To show this is isomorphism as Rieman surface, it is enough to prove $Φ$ is local analytic isomorphism ( because $Φ$ is bijective).
So, we only need to check
Φ*(dx/y)=$d\wp(z)/\wp'(z)$=$z$・・・①.
Once ① is proved, this is holomorphic and non vanishing at every point of domain, so $Φ$ is local analytic function.
My question: Why first and second equal of ① holds?
Formally, we have $\Phi=(\wp,\wp')$, and people use the letters $x$, $y$ like $\Phi(z)=(\wp(z),\wp'(z))\ "="\ (x,y)$.
Note that $x$ stays also abusively for a "function name", for the projection onto the first component of a point $(x,y)\in E(\Bbb C)$. (To be pedant, we need to introduce $\pi_1$ which takes $(x,y)$ to $x$. Then trying to use $\pi_1$ for, say" a "polynomial expression in $x,y$... to complicated, we just use the polynomial expression, "knowing what is meant". At some point we no longer care, and write $x$ for $\pi_1$.)
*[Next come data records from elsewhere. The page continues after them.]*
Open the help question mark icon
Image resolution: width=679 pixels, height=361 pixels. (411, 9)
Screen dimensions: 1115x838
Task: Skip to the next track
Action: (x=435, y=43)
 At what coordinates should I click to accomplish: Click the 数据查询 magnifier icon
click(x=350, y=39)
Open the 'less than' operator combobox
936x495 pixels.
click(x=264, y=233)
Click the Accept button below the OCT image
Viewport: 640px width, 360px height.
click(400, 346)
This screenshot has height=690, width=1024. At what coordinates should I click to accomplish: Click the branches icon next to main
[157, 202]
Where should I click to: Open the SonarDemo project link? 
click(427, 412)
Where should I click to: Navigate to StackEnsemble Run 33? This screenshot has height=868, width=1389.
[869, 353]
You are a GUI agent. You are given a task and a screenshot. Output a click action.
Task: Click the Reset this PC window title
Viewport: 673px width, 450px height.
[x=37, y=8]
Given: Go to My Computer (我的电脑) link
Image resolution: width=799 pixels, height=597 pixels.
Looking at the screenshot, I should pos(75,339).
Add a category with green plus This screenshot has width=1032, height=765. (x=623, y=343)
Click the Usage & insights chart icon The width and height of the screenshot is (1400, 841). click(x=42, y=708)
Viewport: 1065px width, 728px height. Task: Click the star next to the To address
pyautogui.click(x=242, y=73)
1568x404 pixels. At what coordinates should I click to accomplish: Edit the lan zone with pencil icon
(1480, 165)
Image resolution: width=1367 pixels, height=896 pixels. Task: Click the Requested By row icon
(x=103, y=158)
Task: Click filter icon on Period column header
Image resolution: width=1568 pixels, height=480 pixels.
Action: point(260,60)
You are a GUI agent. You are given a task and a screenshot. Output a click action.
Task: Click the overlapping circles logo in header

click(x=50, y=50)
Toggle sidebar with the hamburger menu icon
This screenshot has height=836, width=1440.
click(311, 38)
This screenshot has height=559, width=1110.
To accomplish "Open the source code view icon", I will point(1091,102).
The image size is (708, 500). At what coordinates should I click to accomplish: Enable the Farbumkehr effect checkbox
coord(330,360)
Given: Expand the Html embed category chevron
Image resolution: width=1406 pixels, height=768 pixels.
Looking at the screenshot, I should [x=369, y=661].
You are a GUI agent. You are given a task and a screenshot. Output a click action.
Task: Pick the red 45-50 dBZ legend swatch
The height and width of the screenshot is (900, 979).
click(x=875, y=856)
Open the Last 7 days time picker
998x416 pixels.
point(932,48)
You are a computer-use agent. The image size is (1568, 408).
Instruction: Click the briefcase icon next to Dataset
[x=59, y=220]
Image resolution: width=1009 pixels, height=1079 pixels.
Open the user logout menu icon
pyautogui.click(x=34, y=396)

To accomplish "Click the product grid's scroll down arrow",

So we compute the pull back of $x$, $dx$, $y$, $dx/y$ (formally): $$ \begin{aligned} \Phi^*(x) &= x\circ \Phi\ ,\\ \Phi^*(y) &= y\circ \Phi\ ,\\[2mm] \Phi^*(x)(z) &= x\circ \Phi(z)=x\circ(\wp(z),\wp'(z))=\wp(z)\ ,\\ \Phi^*(y)(z) &= y\circ \Phi(z)=y\circ(\wp(z),\wp'(z))=\wp'(z)\ , \text{ so formally}\\[2mm] \Phi^*(x) &= \wp(z)\ ,\\ \Phi^*(y) &= \wp'(z)\ ,\\[2mm] \Phi^*(dx) &= d\Phi^*(x)=d\wp(z)=\wp'(z)\; dz\ ,\\ \Phi^*\left(\frac{dx}y\right) &= \frac{\wp'(z)\; dz}{\wp'(z)}=dz\ . \end{aligned} $$ (The invariant differential $\displaystyle\frac 1y\; dx$ is thus mapped contravariantly into the invariant differential $dz$. The first invariance is w.r.t. the addition on the elliptic curve $E(\Bbb C)$, the second w.r.t. the addition on $\Bbb C$.)